* **Aim**: Please pull out every line below that contains the word "dropdown", and copy each one in full. Case counts, so match the capitalization exactly.

--

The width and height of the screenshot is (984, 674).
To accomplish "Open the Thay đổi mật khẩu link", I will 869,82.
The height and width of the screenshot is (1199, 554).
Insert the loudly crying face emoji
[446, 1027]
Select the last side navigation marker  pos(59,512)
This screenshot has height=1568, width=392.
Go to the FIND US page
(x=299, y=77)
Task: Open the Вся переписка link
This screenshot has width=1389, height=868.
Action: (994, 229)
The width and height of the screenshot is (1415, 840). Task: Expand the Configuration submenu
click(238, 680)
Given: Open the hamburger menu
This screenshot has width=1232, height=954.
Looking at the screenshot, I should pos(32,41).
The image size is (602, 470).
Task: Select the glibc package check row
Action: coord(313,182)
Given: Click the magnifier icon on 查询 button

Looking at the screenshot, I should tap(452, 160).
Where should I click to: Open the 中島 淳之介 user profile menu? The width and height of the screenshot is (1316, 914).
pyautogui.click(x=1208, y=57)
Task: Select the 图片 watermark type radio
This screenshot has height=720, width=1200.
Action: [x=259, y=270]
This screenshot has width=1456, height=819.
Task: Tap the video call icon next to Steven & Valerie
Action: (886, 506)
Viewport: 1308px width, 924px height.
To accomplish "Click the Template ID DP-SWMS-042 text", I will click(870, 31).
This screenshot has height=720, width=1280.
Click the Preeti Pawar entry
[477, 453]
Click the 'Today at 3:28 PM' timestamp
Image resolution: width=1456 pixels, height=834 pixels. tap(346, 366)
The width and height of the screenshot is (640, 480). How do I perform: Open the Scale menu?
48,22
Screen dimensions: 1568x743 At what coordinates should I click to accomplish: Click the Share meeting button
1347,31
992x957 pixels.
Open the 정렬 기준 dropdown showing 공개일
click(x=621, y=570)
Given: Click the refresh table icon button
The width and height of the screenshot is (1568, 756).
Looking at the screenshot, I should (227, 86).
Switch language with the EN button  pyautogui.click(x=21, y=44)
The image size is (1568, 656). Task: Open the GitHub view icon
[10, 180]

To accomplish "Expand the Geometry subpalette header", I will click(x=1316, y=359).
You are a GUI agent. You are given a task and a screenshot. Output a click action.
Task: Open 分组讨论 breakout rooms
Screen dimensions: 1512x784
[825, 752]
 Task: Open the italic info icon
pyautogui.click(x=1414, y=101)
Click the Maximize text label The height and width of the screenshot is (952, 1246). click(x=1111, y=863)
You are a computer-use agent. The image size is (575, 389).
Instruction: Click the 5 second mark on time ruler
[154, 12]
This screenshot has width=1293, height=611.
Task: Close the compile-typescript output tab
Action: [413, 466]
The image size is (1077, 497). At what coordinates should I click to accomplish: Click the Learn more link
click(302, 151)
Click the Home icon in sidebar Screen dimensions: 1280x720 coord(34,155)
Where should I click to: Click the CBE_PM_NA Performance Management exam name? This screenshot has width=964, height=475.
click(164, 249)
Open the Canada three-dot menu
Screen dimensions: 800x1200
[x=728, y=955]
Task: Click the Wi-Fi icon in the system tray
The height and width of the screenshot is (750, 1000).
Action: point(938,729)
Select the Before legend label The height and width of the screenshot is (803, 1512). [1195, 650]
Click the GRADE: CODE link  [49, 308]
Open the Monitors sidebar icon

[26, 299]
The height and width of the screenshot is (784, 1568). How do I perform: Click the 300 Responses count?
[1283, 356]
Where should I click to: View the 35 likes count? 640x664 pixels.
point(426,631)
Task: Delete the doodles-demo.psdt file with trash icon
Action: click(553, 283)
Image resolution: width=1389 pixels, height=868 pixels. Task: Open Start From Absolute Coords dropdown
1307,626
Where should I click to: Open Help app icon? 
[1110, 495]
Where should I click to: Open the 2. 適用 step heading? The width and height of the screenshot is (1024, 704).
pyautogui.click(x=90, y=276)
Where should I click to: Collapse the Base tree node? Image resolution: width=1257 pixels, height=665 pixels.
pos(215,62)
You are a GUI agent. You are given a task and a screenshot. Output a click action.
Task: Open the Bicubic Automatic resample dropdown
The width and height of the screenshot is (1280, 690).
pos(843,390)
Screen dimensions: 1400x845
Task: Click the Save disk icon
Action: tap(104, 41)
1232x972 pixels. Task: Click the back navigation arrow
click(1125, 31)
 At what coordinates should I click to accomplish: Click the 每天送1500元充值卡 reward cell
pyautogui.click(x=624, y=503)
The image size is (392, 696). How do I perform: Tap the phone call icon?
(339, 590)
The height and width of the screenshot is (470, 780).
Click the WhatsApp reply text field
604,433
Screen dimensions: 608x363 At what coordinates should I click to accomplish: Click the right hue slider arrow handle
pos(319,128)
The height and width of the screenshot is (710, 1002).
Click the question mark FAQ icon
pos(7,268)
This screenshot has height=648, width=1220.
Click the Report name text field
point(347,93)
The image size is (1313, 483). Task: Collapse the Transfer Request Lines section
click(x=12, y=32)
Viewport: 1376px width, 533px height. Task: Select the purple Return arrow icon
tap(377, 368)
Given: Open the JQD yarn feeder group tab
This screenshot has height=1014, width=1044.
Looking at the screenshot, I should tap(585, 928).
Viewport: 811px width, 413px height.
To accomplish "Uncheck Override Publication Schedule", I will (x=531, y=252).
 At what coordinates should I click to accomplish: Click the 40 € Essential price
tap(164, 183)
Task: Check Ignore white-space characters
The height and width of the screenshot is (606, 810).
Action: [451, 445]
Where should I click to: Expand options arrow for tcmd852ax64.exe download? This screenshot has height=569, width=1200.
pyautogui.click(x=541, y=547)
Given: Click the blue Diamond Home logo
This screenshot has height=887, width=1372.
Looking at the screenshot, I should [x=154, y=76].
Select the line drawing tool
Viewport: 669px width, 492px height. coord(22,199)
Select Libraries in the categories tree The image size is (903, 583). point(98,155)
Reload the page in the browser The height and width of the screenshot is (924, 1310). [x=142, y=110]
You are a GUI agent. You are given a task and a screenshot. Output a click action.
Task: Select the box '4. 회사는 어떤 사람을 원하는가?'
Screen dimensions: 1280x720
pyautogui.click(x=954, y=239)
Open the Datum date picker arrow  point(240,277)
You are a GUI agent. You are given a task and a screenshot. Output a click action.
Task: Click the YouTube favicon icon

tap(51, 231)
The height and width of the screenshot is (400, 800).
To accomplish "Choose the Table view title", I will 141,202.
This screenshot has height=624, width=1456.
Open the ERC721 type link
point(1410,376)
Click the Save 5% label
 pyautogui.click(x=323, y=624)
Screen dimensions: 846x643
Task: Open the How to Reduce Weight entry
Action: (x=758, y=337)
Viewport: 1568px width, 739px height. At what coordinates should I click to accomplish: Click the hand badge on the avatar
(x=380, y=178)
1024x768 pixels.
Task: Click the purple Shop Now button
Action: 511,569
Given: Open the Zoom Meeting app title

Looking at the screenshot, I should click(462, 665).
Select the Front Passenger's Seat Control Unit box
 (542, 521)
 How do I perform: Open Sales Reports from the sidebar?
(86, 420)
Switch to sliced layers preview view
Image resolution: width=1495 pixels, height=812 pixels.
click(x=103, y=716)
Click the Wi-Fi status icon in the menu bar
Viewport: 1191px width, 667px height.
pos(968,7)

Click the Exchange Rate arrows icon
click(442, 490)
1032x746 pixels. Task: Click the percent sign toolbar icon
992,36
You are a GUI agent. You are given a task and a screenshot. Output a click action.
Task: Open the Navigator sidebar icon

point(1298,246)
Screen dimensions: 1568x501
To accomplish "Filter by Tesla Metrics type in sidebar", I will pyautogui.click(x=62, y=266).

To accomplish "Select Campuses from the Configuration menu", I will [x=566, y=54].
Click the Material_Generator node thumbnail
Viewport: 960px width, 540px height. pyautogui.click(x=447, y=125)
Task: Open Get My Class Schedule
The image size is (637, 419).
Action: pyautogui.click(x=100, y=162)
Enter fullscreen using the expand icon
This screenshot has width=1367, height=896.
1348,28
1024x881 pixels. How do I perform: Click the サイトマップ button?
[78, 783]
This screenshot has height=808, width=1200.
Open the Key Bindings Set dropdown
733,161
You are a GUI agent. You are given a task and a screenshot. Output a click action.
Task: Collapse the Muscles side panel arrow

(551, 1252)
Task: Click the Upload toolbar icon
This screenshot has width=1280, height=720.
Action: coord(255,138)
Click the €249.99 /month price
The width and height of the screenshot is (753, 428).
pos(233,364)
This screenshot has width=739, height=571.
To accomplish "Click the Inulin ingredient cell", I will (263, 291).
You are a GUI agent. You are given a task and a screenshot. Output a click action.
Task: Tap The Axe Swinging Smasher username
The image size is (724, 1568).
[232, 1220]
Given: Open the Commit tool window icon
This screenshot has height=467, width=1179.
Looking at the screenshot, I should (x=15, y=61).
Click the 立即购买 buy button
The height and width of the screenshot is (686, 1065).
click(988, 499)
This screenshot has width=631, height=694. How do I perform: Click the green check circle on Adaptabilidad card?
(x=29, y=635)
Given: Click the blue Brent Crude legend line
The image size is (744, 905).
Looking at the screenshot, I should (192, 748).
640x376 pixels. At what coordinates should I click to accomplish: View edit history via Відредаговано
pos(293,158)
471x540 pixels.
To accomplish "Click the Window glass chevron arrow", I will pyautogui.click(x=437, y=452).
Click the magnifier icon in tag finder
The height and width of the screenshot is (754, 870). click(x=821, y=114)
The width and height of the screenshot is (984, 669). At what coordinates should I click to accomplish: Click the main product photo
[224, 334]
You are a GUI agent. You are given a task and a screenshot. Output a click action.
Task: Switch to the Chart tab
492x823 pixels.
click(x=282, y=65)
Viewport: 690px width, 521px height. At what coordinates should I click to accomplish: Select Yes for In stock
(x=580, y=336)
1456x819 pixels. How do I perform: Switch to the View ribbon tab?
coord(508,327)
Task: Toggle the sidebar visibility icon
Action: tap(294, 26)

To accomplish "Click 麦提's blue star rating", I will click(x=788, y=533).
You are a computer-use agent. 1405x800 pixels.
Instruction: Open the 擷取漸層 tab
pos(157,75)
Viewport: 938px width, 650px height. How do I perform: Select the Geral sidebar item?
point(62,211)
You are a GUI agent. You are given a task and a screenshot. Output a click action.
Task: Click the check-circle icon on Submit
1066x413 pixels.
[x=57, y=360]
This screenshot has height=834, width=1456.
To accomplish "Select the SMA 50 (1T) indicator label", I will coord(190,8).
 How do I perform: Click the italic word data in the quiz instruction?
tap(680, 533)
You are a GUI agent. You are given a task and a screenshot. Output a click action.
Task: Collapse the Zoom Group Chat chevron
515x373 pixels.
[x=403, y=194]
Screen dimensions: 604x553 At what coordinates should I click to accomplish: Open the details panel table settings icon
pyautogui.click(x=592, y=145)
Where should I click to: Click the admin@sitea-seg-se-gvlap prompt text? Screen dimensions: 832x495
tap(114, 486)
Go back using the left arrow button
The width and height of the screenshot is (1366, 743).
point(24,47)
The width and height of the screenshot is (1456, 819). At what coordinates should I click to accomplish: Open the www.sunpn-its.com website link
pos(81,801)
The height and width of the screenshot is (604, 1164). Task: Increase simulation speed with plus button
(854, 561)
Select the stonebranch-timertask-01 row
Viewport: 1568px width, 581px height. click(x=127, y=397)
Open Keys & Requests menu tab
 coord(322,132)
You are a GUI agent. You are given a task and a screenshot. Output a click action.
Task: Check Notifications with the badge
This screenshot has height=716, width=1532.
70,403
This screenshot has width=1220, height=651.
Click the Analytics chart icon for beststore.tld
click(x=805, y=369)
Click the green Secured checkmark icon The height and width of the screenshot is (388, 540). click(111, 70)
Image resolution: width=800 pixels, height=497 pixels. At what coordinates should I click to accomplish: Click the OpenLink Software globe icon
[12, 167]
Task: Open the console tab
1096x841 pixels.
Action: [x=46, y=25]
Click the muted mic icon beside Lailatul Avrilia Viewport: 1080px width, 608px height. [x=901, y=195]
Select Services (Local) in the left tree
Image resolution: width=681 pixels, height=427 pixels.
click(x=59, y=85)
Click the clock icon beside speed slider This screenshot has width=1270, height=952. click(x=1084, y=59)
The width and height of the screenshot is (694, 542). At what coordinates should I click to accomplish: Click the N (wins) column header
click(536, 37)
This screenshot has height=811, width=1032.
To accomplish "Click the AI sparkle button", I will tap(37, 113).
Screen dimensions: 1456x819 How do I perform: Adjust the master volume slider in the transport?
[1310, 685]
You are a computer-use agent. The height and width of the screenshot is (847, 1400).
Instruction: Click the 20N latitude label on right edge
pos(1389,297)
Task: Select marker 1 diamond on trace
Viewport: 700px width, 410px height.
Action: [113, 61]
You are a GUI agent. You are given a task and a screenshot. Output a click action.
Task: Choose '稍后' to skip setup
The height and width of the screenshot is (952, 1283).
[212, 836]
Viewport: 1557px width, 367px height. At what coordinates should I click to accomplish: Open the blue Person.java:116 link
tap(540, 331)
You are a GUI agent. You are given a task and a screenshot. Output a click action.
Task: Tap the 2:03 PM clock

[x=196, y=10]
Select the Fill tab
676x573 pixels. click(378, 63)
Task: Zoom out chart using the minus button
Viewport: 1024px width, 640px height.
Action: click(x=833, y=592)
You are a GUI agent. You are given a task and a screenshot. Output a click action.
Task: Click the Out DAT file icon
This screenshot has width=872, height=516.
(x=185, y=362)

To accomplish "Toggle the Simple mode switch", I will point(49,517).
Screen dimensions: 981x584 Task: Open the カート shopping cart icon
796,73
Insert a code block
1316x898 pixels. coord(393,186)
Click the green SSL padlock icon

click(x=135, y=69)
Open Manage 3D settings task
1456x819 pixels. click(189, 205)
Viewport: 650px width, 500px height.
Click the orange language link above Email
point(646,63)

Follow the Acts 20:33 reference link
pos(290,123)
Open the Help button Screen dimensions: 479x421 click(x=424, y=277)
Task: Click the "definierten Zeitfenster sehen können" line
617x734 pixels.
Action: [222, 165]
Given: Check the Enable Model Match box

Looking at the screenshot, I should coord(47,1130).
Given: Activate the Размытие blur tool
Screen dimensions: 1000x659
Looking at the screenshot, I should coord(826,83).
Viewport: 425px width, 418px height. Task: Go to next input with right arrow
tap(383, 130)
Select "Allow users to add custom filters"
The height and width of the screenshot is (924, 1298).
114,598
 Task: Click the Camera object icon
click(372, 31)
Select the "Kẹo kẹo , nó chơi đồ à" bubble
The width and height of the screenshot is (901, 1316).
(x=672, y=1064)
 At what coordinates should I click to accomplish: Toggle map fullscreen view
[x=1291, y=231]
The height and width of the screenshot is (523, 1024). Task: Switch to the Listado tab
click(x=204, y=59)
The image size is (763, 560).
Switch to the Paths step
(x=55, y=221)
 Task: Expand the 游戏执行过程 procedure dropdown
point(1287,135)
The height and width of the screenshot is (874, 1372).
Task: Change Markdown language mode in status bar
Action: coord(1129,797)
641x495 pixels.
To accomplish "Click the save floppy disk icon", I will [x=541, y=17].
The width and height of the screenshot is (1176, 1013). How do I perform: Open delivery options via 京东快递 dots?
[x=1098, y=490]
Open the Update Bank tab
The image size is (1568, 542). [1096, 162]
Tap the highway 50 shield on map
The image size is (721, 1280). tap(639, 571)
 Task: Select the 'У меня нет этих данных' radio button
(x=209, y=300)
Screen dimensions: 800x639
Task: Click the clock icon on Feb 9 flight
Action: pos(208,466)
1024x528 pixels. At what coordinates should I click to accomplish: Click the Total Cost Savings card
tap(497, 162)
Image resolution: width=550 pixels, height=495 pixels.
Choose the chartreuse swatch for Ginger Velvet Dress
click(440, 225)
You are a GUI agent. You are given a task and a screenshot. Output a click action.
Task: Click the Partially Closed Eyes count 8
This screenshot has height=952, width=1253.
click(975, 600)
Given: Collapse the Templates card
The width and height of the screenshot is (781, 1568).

--

* **Answer to the exercise**:
Open the 정렬 기준 dropdown showing 공개일
Image resolution: width=1389 pixels, height=868 pixels. Task: Open Start From Absolute Coords dropdown
Task: Open the Bicubic Automatic resample dropdown
Open the Key Bindings Set dropdown
 Task: Expand the 游戏执行过程 procedure dropdown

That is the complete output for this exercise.